グリホサート系除草剤は小麦の生産過程で利用されることがあります。その小麦を使ったパンは1kg当たり0.05mg~0.18mgのグリホサートが混入することがあるとされています。
例えば体重50kgの人が50mgのグリホサートを毎日、一生涯、摂取し続けても、健康に問題がないこということです。検出されたグリホサートの量が最大検出量0.18mg/kgのパンであっても、毎日278kg(約730斤)食べ続けても問題がないことになります。
こんな量のパンを一日に食べる人はまずいないので、パンの摂取により健康に害が及ぶことへの心配は必要ありません。こういった数値を利用した理解があれば、無意味に農薬を毛嫌いすることもなくなりますね。
グリホサートの一日摂取許容量はパンに換算すると、毎日278kg分。
グリホサートは地球にも優しい成分。脱炭素を目指す今の社会におけるグリホサートの必要性
グリホサートが人の健康に直接害を与える成分ではないということが分かりました。しかし、それだけではなく、グリホサートは地球にも優しい成分であるということが証明されています。
「脱炭素」という言葉は、特に2015年にSDGsが開始されてから頻繁に耳に入るようになりました。

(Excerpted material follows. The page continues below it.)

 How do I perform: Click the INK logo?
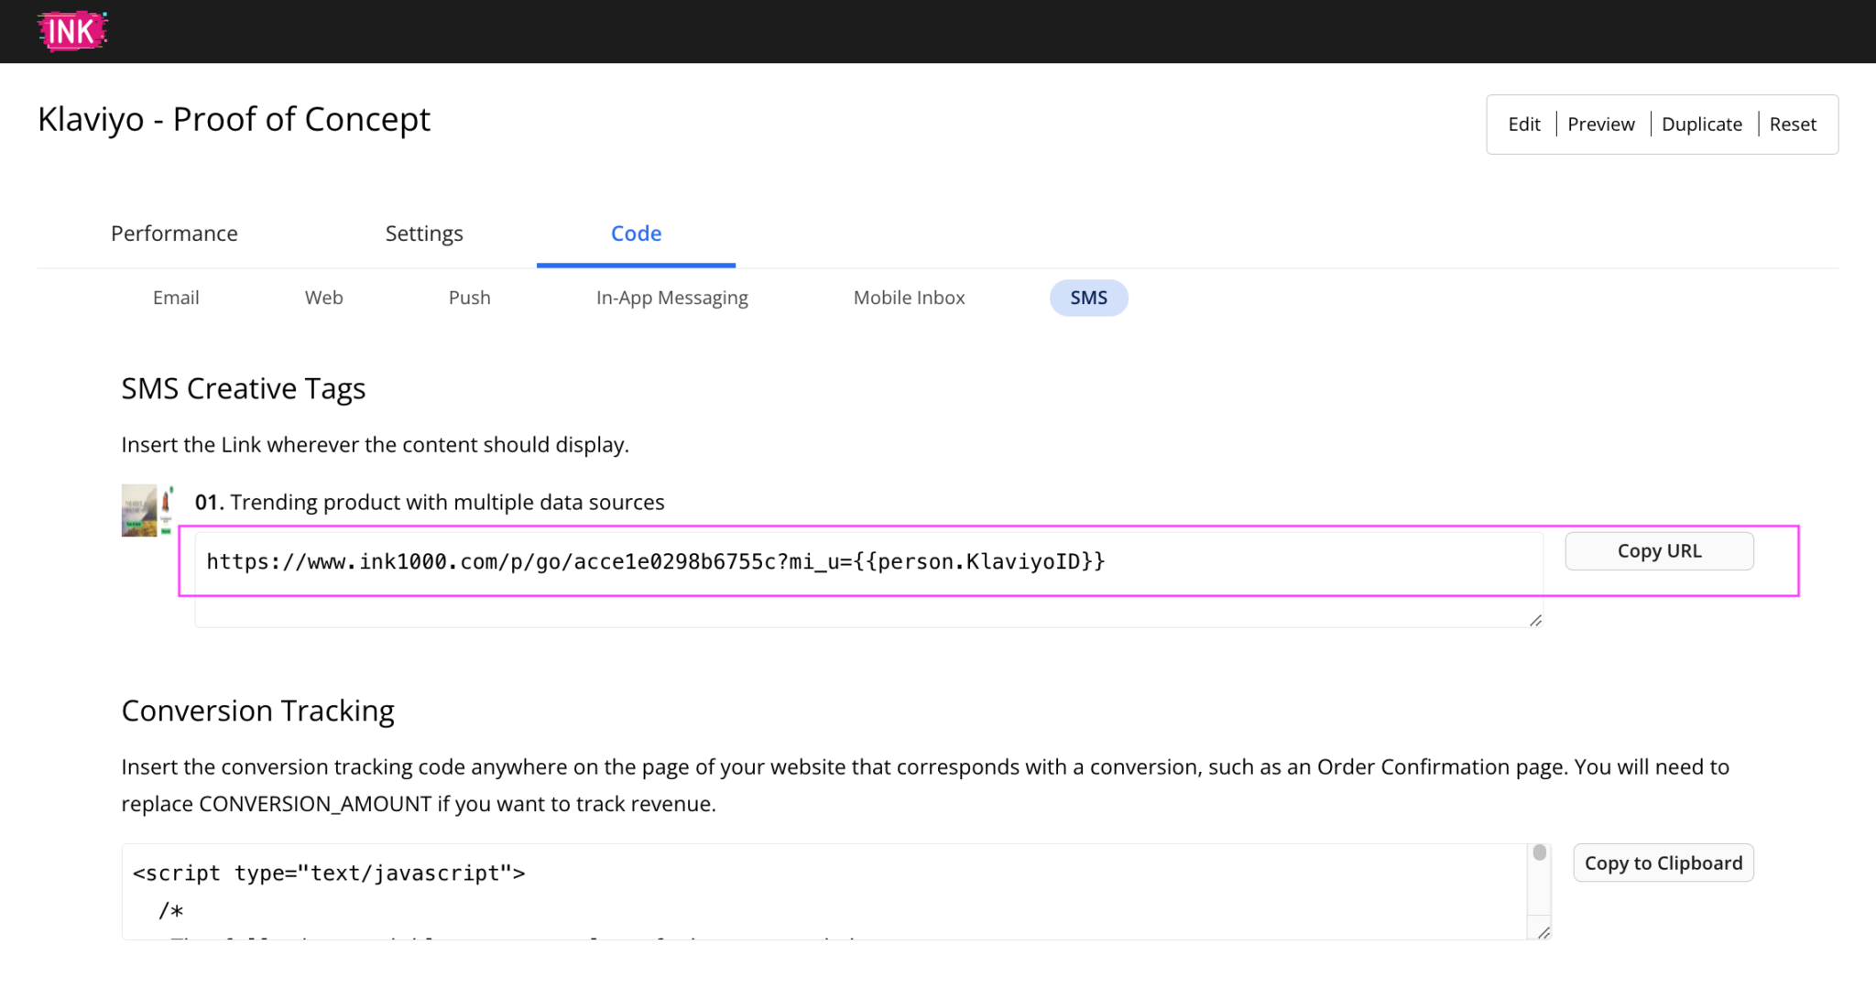[x=72, y=30]
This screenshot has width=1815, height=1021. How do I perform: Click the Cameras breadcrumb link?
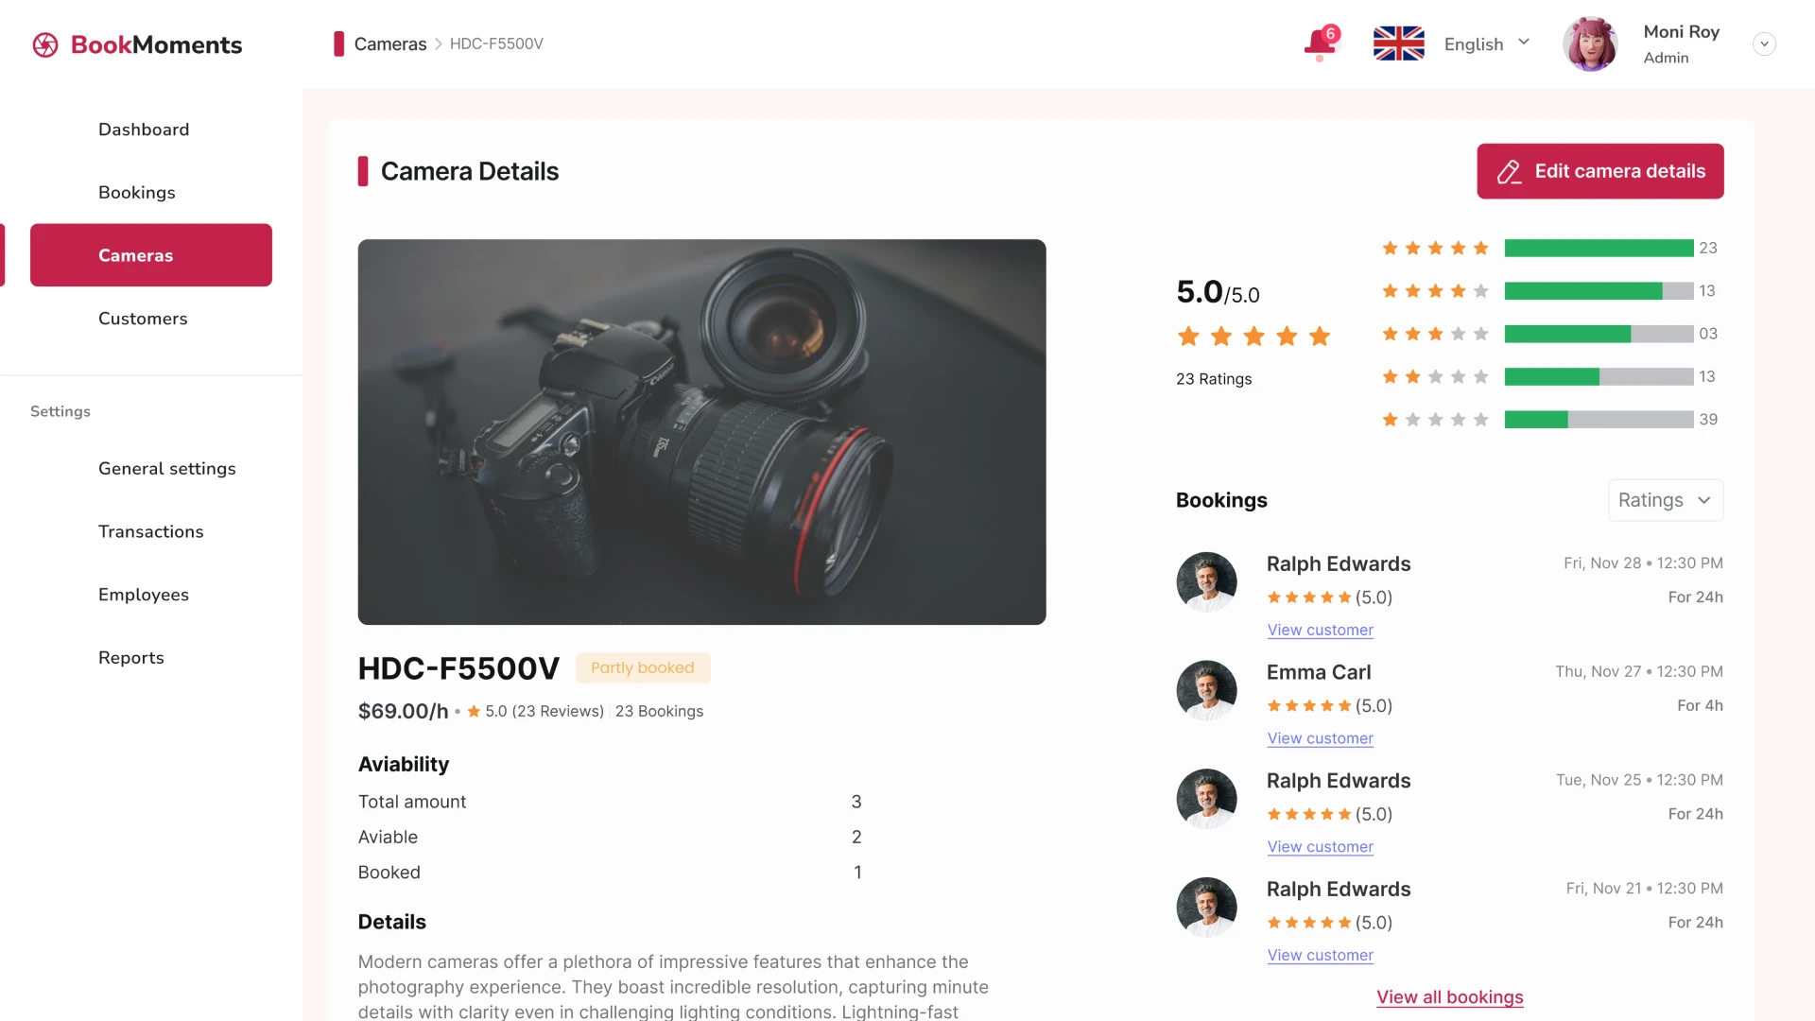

脱炭素とは、二酸化炭素に代表される温室効果ガスの人為的な排出を全体としてゼロにすることです。 「全体的にゼロ」というのは、どうしても避けられない温室効果ガスの排出分から、植林や森林管理などによる植物の吸収量を差し引いて、排出合計を実質的にゼロにするということを意味します。
この炭素排出問題に、グリホサートが一役買っていることが、学術的に証明されています。
環境に配慮した栽培方法として、「不耕起栽培」があります。不耕起栽培は、温暖化ガスの発生を防ぐ大変有意義な栽培方法です。どんどん実用化されるべき栽培方法ではありますが、問題として雑草対策が挙げられます。雑草対策として、世界では今、主に2つの方法が利用されています。一つは、グリホサート系の除草剤で雑草を枯らして、作物は遺伝子技術で除草剤の対抗性作物へ転換するものです。このグリホサート系除草剤は、植物の葉や茎から吸収し、植物独自のアミノ酸を合成する代謝経路を阻害して植物を枯らすもので、人や動物に影響が少ないものです。
もう一つは、草の根を残したまま、草刈り機や手鎌で刈り取る方法です。これは大変な時間と労力をかける方法です。脱炭素にできる限り簡単な方法で近づくために、グリホサート系除草剤が必要であることは言うまでもないでしょう。
グリホサート系除草剤を利用して脱炭素を目指す。